Green Lantern: The Animated Series Gets Announced At New York Comic Con

Green Lantern: The Animated Series Gets Announced At New York Comic Con
One of the many announcements at NY Comic Con this year is the new animated show Green Lantern: The Animated Series. Coming on the heels of the recent live action movie, this show has the promise of being more of a hit than the Hollywood film. 
 
The show will skip the standard introduction of the main characters. Given that most old and new fans went to see the live action film, rehashing the origin of Hal Jordan is unnecessary. But for the sake of this report let us do a quick over view of how he began. Hal Jordan is a test pilot for Ferris Air. An alien that has crashed on Earth bestows upon him a ring which has the ability to turn thought into reality. The alien is a member of an intergalactic police force called the Green Lantern Corps which is governed by an ancient race of aliens known as The Guardians. 
 
Now that we have that out of the way we can focus on the animated show. Playing the part of Hal Jordan is actor Josh Keaton, and voicing the part of tough-as-nails drill sergeant Kilowog is legendary voice actor Kevin Michael Richardson. Anyone who is a fan of animated shows has heard his voice over the years on numerous shows. Most recently in the new Cartoon Network show Thunder Cats.
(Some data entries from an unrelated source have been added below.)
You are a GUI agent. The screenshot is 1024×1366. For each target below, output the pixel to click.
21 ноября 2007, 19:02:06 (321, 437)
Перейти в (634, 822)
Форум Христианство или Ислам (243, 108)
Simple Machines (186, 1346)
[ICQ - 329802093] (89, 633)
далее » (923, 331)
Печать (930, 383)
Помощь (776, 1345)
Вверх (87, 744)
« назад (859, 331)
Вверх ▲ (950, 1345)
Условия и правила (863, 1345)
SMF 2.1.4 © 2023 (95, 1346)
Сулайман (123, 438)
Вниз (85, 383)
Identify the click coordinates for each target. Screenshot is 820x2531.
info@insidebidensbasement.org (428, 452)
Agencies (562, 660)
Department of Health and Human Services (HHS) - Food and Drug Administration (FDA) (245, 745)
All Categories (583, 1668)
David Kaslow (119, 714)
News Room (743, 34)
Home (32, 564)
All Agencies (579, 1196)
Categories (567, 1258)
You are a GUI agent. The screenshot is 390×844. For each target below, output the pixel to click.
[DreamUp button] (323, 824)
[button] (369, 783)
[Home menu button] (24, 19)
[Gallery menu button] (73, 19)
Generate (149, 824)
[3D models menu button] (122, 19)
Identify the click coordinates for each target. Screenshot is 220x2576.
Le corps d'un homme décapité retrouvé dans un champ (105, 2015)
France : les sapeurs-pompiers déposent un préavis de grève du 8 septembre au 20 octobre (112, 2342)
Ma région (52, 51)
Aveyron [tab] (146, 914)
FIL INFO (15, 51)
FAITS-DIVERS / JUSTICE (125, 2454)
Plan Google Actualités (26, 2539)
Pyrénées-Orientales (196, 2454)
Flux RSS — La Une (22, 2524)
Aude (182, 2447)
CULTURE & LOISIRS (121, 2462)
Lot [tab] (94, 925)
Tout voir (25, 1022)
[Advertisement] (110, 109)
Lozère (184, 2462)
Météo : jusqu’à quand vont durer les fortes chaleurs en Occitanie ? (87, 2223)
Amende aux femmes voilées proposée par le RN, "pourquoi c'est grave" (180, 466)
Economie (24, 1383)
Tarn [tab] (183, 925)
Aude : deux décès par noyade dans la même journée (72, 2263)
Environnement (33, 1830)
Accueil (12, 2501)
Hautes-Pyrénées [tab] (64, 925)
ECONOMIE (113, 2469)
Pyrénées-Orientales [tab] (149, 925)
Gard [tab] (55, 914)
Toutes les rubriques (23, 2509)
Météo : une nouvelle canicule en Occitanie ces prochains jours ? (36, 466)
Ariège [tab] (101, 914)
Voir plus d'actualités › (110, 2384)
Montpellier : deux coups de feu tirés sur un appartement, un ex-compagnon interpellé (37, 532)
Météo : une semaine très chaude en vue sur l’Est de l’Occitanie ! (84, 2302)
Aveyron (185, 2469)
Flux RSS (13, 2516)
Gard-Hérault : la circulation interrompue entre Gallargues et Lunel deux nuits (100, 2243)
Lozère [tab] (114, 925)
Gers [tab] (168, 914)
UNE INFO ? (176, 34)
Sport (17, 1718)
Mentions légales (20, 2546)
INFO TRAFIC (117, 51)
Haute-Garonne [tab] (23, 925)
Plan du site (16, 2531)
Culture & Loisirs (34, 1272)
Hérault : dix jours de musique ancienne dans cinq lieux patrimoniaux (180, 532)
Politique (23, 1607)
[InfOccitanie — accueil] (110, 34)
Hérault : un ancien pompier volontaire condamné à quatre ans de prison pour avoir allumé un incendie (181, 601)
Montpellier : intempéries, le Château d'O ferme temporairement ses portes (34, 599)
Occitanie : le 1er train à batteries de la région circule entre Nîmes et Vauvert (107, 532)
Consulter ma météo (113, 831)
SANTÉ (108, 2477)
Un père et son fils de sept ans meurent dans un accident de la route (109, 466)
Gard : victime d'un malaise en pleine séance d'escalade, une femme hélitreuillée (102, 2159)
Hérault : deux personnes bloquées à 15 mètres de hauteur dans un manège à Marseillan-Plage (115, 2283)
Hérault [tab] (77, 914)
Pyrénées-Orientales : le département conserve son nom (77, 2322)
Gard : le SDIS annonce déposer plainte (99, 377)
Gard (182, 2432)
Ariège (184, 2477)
The new animated series will focus on similar story lines that were covered in the comic book, the biggest one being the War of Light storyline in which it is discovered that there are other colors of emotion to be harnessed just like the Green Lantern power of will for example the yellow power of fear and the red power of rage.
 
For the moment the main villain in the show will be Atrocitus who will be voiced by Jonathan Adams. Atrocitus commands the Red Rage Lanterns and clearly the power is derived from intense anger and rage. At the panel guests were treated to some early footage of the show, which for those fans who bought the live action Green Lantern DVD, will recognize a lot of the same scenes from the special features on that DVD. The show follows the more CGI look similar to Jimmy Neutron as opposed to the traditional 2D animation of many other shows. Regardless of how it is was created; the show looks fantastic and plays out well in this format. 
 
That is mainly because for comic books animation has always been the better field to translate that material. It is rare for a live action film to capture a comic book properly, only a few cases do it well i.e. the new Batman franchise. It is shame that most adults still view animation as something for children because many of the stories covered in animation are just as "adult" as many TV shows of today. 
 
Green Lantern: The Animated Series has a lot riding on it but as always with many of the DC related TV shows, there is a strong level of commitment and love that go into making it. So for fans who eagerly await its debut on Cartoon Network, there is no need to worry, it will be well worth the wait.